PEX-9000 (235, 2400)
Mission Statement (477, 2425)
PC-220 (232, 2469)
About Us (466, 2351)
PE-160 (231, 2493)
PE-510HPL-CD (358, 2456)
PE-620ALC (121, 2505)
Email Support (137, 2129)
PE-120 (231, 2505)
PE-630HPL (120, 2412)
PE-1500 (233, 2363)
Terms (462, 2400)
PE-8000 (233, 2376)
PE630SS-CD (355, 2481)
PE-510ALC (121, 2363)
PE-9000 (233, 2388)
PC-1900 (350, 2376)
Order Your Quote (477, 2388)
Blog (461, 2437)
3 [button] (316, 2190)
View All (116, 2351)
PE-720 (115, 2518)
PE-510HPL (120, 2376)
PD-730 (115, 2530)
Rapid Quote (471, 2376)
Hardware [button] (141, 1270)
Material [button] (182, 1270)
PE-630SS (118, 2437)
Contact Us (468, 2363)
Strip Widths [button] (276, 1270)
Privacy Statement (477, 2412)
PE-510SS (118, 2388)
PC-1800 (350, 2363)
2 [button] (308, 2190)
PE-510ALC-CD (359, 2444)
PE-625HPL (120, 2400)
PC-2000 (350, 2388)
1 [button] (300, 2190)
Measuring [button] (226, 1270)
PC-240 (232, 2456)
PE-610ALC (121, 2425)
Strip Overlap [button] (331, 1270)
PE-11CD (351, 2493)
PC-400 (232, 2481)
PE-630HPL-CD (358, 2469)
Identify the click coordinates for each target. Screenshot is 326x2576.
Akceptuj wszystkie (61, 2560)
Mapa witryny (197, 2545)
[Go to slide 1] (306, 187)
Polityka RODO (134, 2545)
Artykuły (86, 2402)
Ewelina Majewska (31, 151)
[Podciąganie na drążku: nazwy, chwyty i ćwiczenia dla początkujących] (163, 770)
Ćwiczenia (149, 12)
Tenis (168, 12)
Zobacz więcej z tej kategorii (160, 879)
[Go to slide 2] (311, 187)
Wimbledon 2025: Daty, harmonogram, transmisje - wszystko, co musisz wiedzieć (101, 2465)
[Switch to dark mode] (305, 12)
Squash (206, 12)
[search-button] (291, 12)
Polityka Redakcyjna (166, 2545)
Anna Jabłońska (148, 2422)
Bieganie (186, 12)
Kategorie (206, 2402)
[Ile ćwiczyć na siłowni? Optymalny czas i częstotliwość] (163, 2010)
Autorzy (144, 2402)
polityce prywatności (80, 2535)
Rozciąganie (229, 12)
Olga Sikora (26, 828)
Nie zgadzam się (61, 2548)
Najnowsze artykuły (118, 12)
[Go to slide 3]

--------------------------------------------------

From the first line of the material above down to the line with "[Go to slide 2] (311, 187)", output each line exactly; include both of those lines and add no others.

§ **OUTPUT FOR THIS EXERCISE**
PEX-9000 (235, 2400)
Mission Statement (477, 2425)
PC-220 (232, 2469)
About Us (466, 2351)
PE-160 (231, 2493)
PE-510HPL-CD (358, 2456)
PE-620ALC (121, 2505)
Email Support (137, 2129)
PE-120 (231, 2505)
PE-630HPL (120, 2412)
PE-1500 (233, 2363)
Terms (462, 2400)
PE-8000 (233, 2376)
PE630SS-CD (355, 2481)
PE-510ALC (121, 2363)
PE-9000 (233, 2388)
PC-1900 (350, 2376)
Order Your Quote (477, 2388)
Blog (461, 2437)
3 [button] (316, 2190)
View All (116, 2351)
PE-720 (115, 2518)
PE-510HPL (120, 2376)
PD-730 (115, 2530)
Rapid Quote (471, 2376)
Hardware [button] (141, 1270)
Material [button] (182, 1270)
PE-630SS (118, 2437)
Contact Us (468, 2363)
Strip Widths [button] (276, 1270)
Privacy Statement (477, 2412)
PE-510SS (118, 2388)
PC-1800 (350, 2363)
2 [button] (308, 2190)
PE-510ALC-CD (359, 2444)
PE-625HPL (120, 2400)
PC-2000 (350, 2388)
1 [button] (300, 2190)
Measuring [button] (226, 1270)
PC-240 (232, 2456)
PE-610ALC (121, 2425)
Strip Overlap [button] (331, 1270)
PE-11CD (351, 2493)
PC-400 (232, 2481)
PE-630HPL-CD (358, 2469)
Identify the click coordinates for each target. Screenshot is 326x2576.
Akceptuj wszystkie (61, 2560)
Mapa witryny (197, 2545)
[Go to slide 1] (306, 187)
Polityka RODO (134, 2545)
Artykuły (86, 2402)
Ewelina Majewska (31, 151)
[Podciąganie na drążku: nazwy, chwyty i ćwiczenia dla początkujących] (163, 770)
Ćwiczenia (149, 12)
Tenis (168, 12)
Zobacz więcej z tej kategorii (160, 879)
[Go to slide 2] (311, 187)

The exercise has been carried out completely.